I’m a cultural historian with an interest in all things 1900. I worked for several years at the University of Bristol (UK), but I am now based at the University of Groningen (Netherlands).

This blog was originally inspired by my British Academy funded research project. Sometimes it is linked to my academic work, but mainly the blog features all the random, weird facts and trivia related to Belle Époque media culture that I find on my journey through archives. News, gossip, literature, art, politics, sport, advertising: newspapers and magazines offer a fascinating insight into the period between 1880 and 1914. At least that’s how I feel.

For those interested in my more academic stuff, look on Academia.edu here.

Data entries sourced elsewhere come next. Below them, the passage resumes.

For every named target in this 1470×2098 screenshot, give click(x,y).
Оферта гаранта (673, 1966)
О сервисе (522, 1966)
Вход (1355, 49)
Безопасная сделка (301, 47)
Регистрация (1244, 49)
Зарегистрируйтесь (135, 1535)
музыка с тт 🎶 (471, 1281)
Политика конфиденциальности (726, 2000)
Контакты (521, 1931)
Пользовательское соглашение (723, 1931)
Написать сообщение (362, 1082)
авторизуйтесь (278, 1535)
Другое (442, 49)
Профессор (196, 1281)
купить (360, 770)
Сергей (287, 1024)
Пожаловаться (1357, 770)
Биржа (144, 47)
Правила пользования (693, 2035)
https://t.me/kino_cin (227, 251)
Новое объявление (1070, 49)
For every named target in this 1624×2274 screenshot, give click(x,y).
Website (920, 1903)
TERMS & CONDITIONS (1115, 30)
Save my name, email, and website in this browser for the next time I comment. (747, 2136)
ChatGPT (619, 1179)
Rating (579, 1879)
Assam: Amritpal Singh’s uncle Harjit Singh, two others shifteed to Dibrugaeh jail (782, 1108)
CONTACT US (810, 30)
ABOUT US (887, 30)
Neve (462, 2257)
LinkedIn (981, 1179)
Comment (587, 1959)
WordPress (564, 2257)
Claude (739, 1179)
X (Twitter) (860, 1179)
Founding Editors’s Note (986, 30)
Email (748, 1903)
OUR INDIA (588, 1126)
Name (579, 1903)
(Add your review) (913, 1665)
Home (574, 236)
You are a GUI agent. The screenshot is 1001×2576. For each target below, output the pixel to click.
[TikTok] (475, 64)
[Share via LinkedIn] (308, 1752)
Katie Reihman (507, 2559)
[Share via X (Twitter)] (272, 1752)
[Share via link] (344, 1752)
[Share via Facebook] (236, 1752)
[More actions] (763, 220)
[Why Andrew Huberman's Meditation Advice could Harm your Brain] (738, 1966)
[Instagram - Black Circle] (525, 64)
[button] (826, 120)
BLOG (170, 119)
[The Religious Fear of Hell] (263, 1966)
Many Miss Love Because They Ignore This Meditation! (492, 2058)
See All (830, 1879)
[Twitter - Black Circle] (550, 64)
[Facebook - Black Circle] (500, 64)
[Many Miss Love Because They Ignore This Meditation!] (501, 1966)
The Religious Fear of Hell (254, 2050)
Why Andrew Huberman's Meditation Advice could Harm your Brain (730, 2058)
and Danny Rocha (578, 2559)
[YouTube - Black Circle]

You can also follow me on Twitter: @DubbelboerM

Or just follow this blog. I will try to post something on a more or less regular basis and I am also always happy to receive feedback.


2 thoughts on “About

  1. In the book ‘Red’ Middas Dekkers writes about an interesting episode around 1900 started in Paris (and Vienna) the last Erythrotrichium (roodhaartijd). All women wanted to be ginger and redheads…(see posters of Henri de Toulouse-Lautrec, moulin rouge, obsession of Klimt -Alma Mahler-… ) why this obsession? Please see if this is something for you to explain us in a blog?

    • Thanks for this question. Is there any special reason you ask this? One explanation might be that the fin-de-siècle, Symbolist artistic movements (see also the Pre-Raphaelites in the UK for example) did associate ginger hair with sensuality, mysticism, the ‘femme fatale’. That’s all I can come up with, but if I ever come across any references to redheads in newspapers I’ll let you know!